Este baile fue cambiando a medida que los mestizos (españoles mezclados con criollos y nacidos en América) se asentaron, ya que no se consideraban ni españoles ni americanos. Pero amabas herencias culturales se conjugaron al incorporarse los bailes negros con las fiestas de patio de los criollos y carnavales en el baile de salón. Fue aquí donde nació el Tamborito como baile e idiosincrasia.

Hay ciertos elementos presentes en éste baile como son los ritmos africanos, el coqueteo, decepción, esperanza, amor, muerte, celos, placer, erotismo y hasta sexo.

Aunque el Tamborito es un poco más suave que el Baile Congo Colonense, hay  movimientos  amorosos y lascivos presentes.

EL ROL DE LA MUJER

El Tamborito es guiado por una Cantalante, es decir una cantante femenina que guía los coros y acompaña con aplausos, para que las bailarinas creen movimientos sensuales y coquetería que permita a los varones reaccionar mediante cortejos y recreando figuras. Interactúan al paso de las mujeres, siguiendo la letra de las canciones.  Al ser bailado en pareja, cada una baila según el turno que le tocó.
Es muy parecido a la dinámica de las cantantes y bailarinas negras de Costa Arriba de Portobelo, Colón.

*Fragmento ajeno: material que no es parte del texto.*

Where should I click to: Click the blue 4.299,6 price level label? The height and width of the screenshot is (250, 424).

El vestido típico más lujoso es llevado por la mujer. Se llama “La Pollera”,  nuestro Vestido Nacional, una voluptuosa falda con pliegues, acompañada de cadenas de oro, medallones, monedas y peinetas elaboradas, ornamentos  en el cabello y aretes trabajados con perlas y oro también.  También hay versiones de Polleras menos lujosas y que representan las diferentes facetas de la mujer panameña en las distintas regiones del Istmo panameño (Las Tablas, Ocú, Veraguas, Coclé, etc.) ya sea para trabajar y de uso diario o la de gala en seda o con encajes hechos a mano.

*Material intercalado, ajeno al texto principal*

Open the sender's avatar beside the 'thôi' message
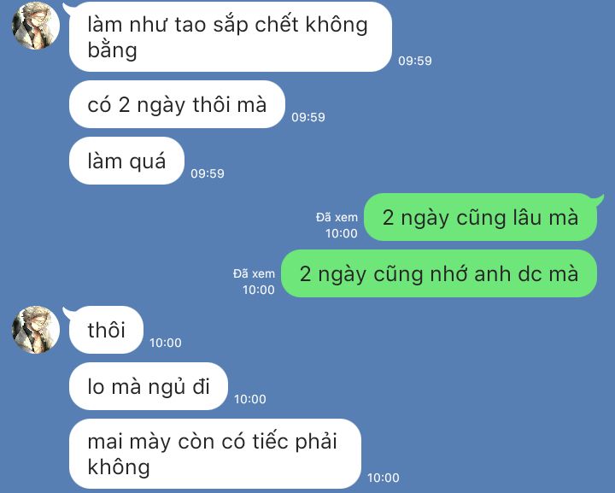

Por décadas La Pollera fue de uso plebeyo. Para 1880 las mujeres de clase baja usaban una versión de encajes para uso diario y si le ponían un lazo si era para alguna ocasión festiva. Pero las mujeres de abolengo sintieron que esa Pollera era un símbolo de nuestra herencia española, dada la similitud con las faldas españolas y  la hicieron su ajuar al mejorarla lujosamente.

LETRAS PEGAJOSAS
“Panameño, Panameño,
Panameño, vida mía.
Yo quiero que tú me lleves,
Al tambor de la alegría”.

Éste soneto es el más popular de nuestro Tamborito, conocido por  todo panameño.
La idea de hacer las letras pegajosas, permite que todos los presentes la canten sin tener que memorizarla.
El Cantador Adelante o Cantalante empieza la canción y el resto de las mujeres la siguen en el estribillo y aplaudiendo. Así todos participan.

Los temas de éstas letras pueden variar desde lo político hasta temas de amor o simplemente expresando su alegría. El coro se mantiene igual, pero cada tonada es especial.
El Tamborito comprende muchas circunstancias a través de la vida de Panamá como nación y antes de ser aceptada como tal, por consiguiente, es más que un baile, es una cultura que habla por sí misma.